***** Entries shown *****
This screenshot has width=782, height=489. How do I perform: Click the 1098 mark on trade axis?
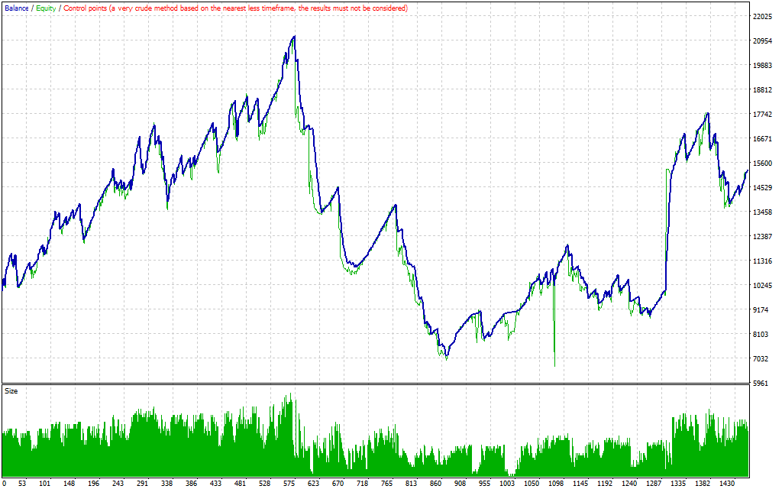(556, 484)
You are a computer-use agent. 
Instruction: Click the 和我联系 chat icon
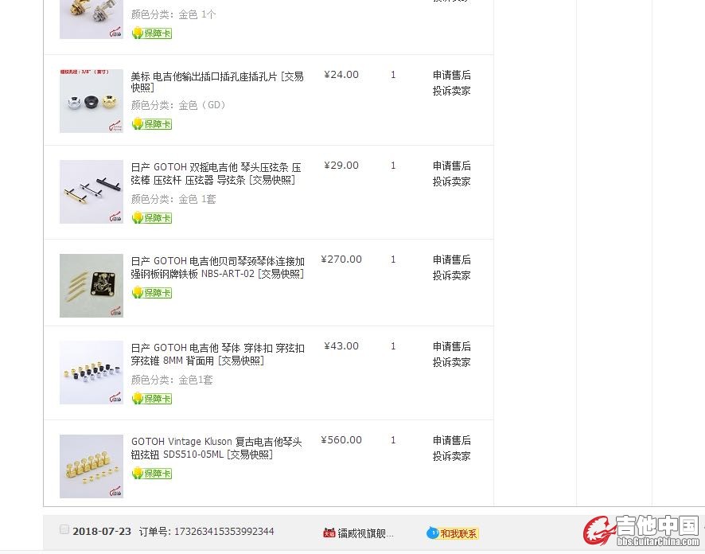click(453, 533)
*****
***** Entries shown *****
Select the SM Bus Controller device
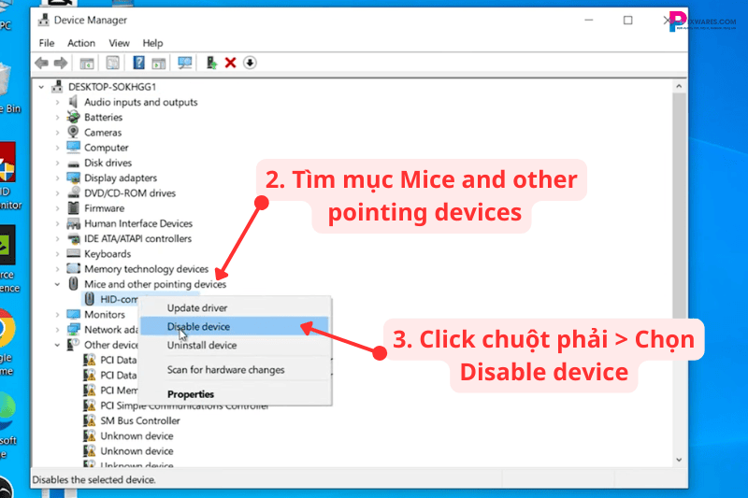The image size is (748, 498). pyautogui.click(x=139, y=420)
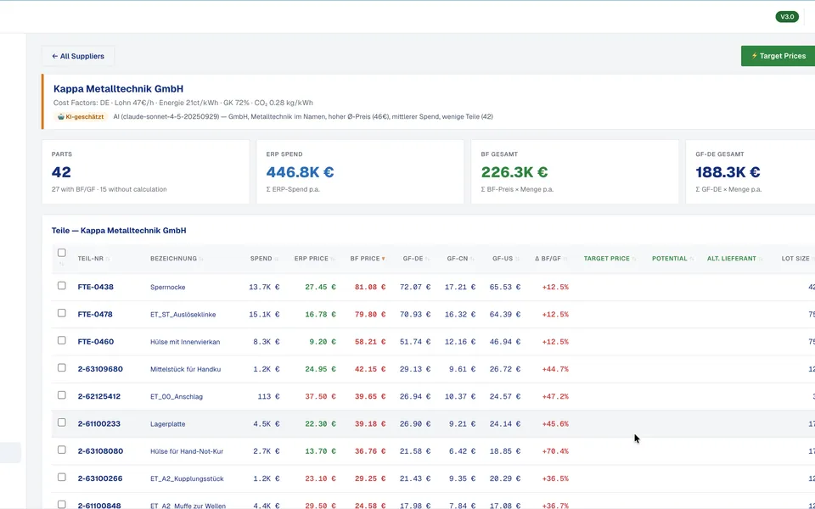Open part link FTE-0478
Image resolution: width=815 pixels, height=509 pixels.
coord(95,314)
*****
***** Entries shown *****
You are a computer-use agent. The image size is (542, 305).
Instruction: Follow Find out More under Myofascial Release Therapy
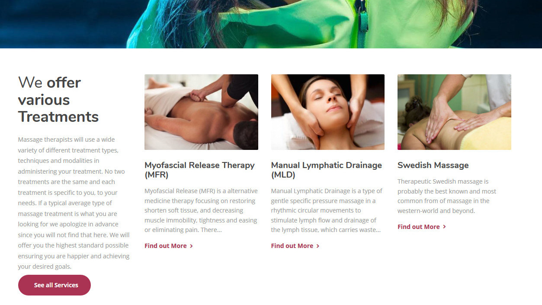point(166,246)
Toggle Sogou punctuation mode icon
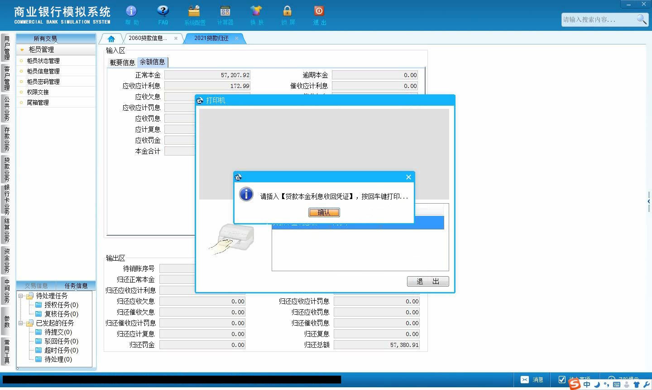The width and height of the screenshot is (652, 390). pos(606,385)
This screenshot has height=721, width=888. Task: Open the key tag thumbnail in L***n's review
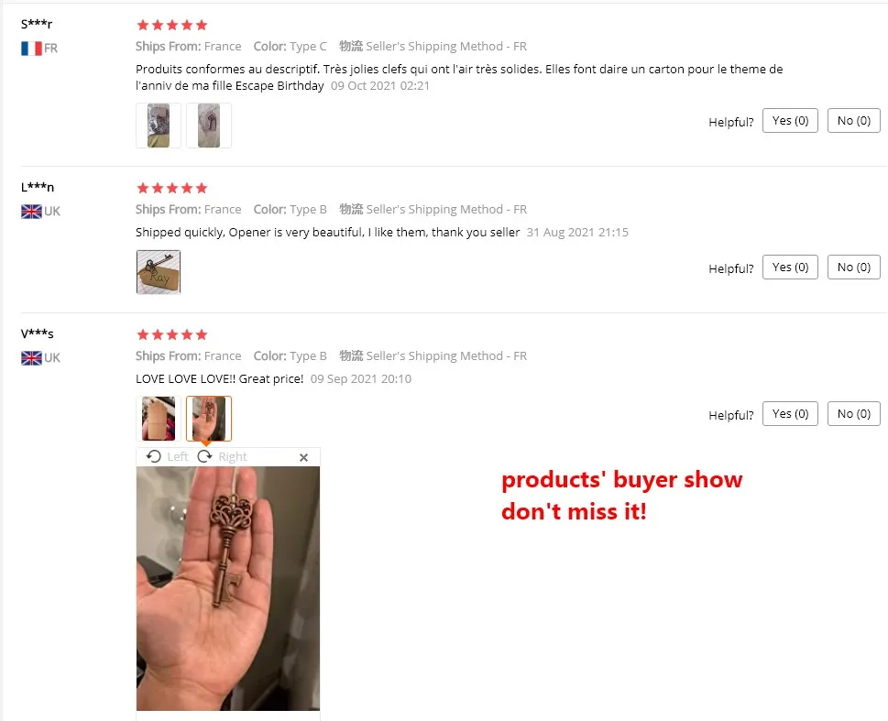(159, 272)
*****
◆ What you have to do
Within the records, filter for lines that contain the word "computer" and show each one.

◆ Exercise answer
You are a computer-use agent. 
You are a computer-use agent. The image size is (542, 305).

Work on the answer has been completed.